WHAT TO DO:
Once more, print the records exactly as given.

RAW DATA:

──────────

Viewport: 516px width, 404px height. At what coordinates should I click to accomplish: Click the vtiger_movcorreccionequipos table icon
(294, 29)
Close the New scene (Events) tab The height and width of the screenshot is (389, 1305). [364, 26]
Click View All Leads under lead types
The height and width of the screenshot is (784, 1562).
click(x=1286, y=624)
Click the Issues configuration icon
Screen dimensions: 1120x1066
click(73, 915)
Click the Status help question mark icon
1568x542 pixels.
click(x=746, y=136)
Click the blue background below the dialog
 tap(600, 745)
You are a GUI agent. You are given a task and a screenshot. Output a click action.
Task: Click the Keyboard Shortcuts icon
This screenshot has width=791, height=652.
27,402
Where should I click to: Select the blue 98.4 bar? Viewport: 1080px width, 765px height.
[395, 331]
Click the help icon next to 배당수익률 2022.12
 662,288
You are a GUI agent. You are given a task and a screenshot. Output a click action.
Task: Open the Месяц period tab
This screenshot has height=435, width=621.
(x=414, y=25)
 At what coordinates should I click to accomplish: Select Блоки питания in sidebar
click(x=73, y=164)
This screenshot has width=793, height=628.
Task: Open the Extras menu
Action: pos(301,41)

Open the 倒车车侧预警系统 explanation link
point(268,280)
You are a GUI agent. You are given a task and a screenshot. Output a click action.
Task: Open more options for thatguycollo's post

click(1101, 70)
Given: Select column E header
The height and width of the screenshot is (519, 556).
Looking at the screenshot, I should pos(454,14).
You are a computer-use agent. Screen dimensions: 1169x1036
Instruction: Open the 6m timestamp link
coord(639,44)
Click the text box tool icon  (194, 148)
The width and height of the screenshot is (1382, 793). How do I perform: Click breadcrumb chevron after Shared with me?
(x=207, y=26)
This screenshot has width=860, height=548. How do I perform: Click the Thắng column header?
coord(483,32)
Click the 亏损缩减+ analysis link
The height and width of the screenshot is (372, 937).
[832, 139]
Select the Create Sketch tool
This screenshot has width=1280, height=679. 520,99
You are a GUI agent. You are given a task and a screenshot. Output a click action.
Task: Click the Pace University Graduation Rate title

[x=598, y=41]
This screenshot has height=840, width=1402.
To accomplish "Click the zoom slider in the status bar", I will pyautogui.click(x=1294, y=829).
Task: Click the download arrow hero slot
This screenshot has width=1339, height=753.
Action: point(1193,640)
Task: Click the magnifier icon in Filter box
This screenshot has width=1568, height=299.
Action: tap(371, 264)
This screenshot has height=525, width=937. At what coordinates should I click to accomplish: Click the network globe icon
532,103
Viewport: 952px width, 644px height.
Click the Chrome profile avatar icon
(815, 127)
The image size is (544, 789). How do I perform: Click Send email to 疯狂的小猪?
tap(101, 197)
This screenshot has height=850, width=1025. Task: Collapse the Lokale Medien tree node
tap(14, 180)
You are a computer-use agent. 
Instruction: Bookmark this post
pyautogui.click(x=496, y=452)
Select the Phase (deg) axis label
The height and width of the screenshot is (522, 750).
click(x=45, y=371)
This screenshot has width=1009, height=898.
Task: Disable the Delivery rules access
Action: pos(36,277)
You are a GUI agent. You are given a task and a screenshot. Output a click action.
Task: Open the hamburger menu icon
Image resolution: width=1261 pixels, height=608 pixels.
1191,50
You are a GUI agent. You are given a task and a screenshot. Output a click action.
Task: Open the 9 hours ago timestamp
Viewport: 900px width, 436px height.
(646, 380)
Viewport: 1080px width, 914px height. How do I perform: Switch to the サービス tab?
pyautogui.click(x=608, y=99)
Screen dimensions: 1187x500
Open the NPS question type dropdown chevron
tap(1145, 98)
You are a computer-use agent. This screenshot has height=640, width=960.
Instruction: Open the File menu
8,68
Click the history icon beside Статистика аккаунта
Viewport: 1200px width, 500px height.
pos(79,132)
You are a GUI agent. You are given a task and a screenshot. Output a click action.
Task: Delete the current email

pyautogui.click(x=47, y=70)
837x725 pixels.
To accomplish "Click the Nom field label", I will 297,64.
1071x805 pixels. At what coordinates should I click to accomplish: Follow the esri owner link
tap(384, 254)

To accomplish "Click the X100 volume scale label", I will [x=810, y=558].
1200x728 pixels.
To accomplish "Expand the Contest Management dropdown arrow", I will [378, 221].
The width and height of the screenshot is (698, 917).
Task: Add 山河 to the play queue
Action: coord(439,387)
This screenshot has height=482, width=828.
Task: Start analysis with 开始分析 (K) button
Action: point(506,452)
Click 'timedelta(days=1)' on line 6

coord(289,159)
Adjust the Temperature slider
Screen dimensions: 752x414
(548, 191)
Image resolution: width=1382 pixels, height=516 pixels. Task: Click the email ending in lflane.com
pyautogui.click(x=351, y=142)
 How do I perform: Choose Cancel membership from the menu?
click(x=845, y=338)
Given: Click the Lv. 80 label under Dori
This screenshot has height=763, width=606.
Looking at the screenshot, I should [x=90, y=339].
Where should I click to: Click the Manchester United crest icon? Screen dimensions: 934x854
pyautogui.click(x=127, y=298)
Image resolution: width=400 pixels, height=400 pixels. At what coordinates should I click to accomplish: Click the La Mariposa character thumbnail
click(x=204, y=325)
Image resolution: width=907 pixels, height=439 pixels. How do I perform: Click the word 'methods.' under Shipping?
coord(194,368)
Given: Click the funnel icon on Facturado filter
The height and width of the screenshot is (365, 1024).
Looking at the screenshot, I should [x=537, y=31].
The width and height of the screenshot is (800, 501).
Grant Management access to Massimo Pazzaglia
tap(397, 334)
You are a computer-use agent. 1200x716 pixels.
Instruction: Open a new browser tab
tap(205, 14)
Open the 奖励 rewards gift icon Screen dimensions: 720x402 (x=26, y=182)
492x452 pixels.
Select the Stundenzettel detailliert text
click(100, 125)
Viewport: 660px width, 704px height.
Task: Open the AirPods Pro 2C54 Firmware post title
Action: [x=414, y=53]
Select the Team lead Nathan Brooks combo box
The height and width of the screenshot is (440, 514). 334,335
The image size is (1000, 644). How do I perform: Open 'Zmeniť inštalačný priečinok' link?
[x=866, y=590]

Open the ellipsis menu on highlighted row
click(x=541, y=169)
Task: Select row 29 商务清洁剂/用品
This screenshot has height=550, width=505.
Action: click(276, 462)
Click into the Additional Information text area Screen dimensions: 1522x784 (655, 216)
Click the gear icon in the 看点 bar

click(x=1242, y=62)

──────────

EXERCISE OUTPUT:
Viewport: 516px width, 404px height. At what coordinates should I click to accomplish: Click the vtiger_movcorreccionequipos table icon
(294, 29)
Close the New scene (Events) tab The height and width of the screenshot is (389, 1305). [364, 26]
Click View All Leads under lead types
The height and width of the screenshot is (784, 1562).
click(x=1286, y=624)
Click the Issues configuration icon
Screen dimensions: 1120x1066
click(73, 915)
Click the Status help question mark icon
1568x542 pixels.
click(x=746, y=136)
Click the blue background below the dialog
 tap(600, 745)
You are a GUI agent. You are given a task and a screenshot. Output a click action.
Task: Click the Keyboard Shortcuts icon
This screenshot has width=791, height=652.
27,402
Where should I click to: Select the blue 98.4 bar? Viewport: 1080px width, 765px height.
[395, 331]
Click the help icon next to 배당수익률 2022.12
 662,288
You are a GUI agent. You are given a task and a screenshot. Output a click action.
Task: Open the Месяц period tab
This screenshot has height=435, width=621.
(x=414, y=25)
 At what coordinates should I click to accomplish: Select Блоки питания in sidebar
click(x=73, y=164)
This screenshot has width=793, height=628.
Task: Open the Extras menu
Action: pos(301,41)

Open the 倒车车侧预警系统 explanation link
point(268,280)
You are a GUI agent. You are given a task and a screenshot. Output a click action.
Task: Open more options for thatguycollo's post

click(1101, 70)
Given: Select column E header
The height and width of the screenshot is (519, 556).
Looking at the screenshot, I should pos(454,14).
You are a computer-use agent. Screen dimensions: 1169x1036
Instruction: Open the 6m timestamp link
coord(639,44)
Click the text box tool icon  (194, 148)
The width and height of the screenshot is (1382, 793). How do I perform: Click breadcrumb chevron after Shared with me?
(x=207, y=26)
This screenshot has width=860, height=548. How do I perform: Click the Thắng column header?
coord(483,32)
Click the 亏损缩减+ analysis link
The height and width of the screenshot is (372, 937).
[832, 139]
Select the Create Sketch tool
This screenshot has width=1280, height=679. 520,99
You are a GUI agent. You are given a task and a screenshot. Output a click action.
Task: Click the Pace University Graduation Rate title

[x=598, y=41]
This screenshot has height=840, width=1402.
To accomplish "Click the zoom slider in the status bar", I will pyautogui.click(x=1294, y=829).
Task: Click the download arrow hero slot
This screenshot has width=1339, height=753.
Action: point(1193,640)
Task: Click the magnifier icon in Filter box
This screenshot has width=1568, height=299.
Action: tap(371, 264)
This screenshot has height=525, width=937. At what coordinates should I click to accomplish: Click the network globe icon
532,103
Viewport: 952px width, 644px height.
Click the Chrome profile avatar icon
(815, 127)
The image size is (544, 789). How do I perform: Click Send email to 疯狂的小猪?
tap(101, 197)
This screenshot has height=850, width=1025. Task: Collapse the Lokale Medien tree node
tap(14, 180)
You are a computer-use agent. 
Instruction: Bookmark this post
pyautogui.click(x=496, y=452)
Select the Phase (deg) axis label
The height and width of the screenshot is (522, 750).
click(x=45, y=371)
This screenshot has width=1009, height=898.
Task: Disable the Delivery rules access
Action: pos(36,277)
You are a GUI agent. You are given a task and a screenshot. Output a click action.
Task: Open the hamburger menu icon
Image resolution: width=1261 pixels, height=608 pixels.
1191,50
You are a GUI agent. You are given a task and a screenshot. Output a click action.
Task: Open the 9 hours ago timestamp
Viewport: 900px width, 436px height.
(646, 380)
Viewport: 1080px width, 914px height. How do I perform: Switch to the サービス tab?
pyautogui.click(x=608, y=99)
Screen dimensions: 1187x500
Open the NPS question type dropdown chevron
tap(1145, 98)
You are a computer-use agent. This screenshot has height=640, width=960.
Instruction: Open the File menu
8,68
Click the history icon beside Статистика аккаунта
Viewport: 1200px width, 500px height.
pos(79,132)
You are a GUI agent. You are given a task and a screenshot. Output a click action.
Task: Delete the current email

pyautogui.click(x=47, y=70)
837x725 pixels.
To accomplish "Click the Nom field label", I will 297,64.
1071x805 pixels. At what coordinates should I click to accomplish: Follow the esri owner link
tap(384, 254)

To accomplish "Click the X100 volume scale label", I will [x=810, y=558].
1200x728 pixels.
To accomplish "Expand the Contest Management dropdown arrow", I will [378, 221].
The width and height of the screenshot is (698, 917).
Task: Add 山河 to the play queue
Action: coord(439,387)
This screenshot has height=482, width=828.
Task: Start analysis with 开始分析 (K) button
Action: point(506,452)
Click 'timedelta(days=1)' on line 6

coord(289,159)
Adjust the Temperature slider
Screen dimensions: 752x414
(548, 191)
Image resolution: width=1382 pixels, height=516 pixels. Task: Click the email ending in lflane.com
pyautogui.click(x=351, y=142)
 How do I perform: Choose Cancel membership from the menu?
click(x=845, y=338)
Given: Click the Lv. 80 label under Dori
This screenshot has height=763, width=606.
Looking at the screenshot, I should [x=90, y=339].
Where should I click to: Click the Manchester United crest icon? Screen dimensions: 934x854
pyautogui.click(x=127, y=298)
Image resolution: width=400 pixels, height=400 pixels. At what coordinates should I click to accomplish: Click the La Mariposa character thumbnail
click(x=204, y=325)
Image resolution: width=907 pixels, height=439 pixels. How do I perform: Click the word 'methods.' under Shipping?
coord(194,368)
Given: Click the funnel icon on Facturado filter
The height and width of the screenshot is (365, 1024).
Looking at the screenshot, I should [x=537, y=31].
The width and height of the screenshot is (800, 501).
Grant Management access to Massimo Pazzaglia
tap(397, 334)
You are a computer-use agent. 1200x716 pixels.
Instruction: Open a new browser tab
tap(205, 14)
Open the 奖励 rewards gift icon Screen dimensions: 720x402 (x=26, y=182)
492x452 pixels.
Select the Stundenzettel detailliert text
click(100, 125)
Viewport: 660px width, 704px height.
Task: Open the AirPods Pro 2C54 Firmware post title
Action: [x=414, y=53]
Select the Team lead Nathan Brooks combo box
The height and width of the screenshot is (440, 514). 334,335
The image size is (1000, 644). How do I perform: Open 'Zmeniť inštalačný priečinok' link?
[x=866, y=590]

Open the ellipsis menu on highlighted row
click(x=541, y=169)
Task: Select row 29 商务清洁剂/用品
This screenshot has height=550, width=505.
Action: click(276, 462)
Click into the Additional Information text area Screen dimensions: 1522x784 (655, 216)
Click the gear icon in the 看点 bar

click(x=1242, y=62)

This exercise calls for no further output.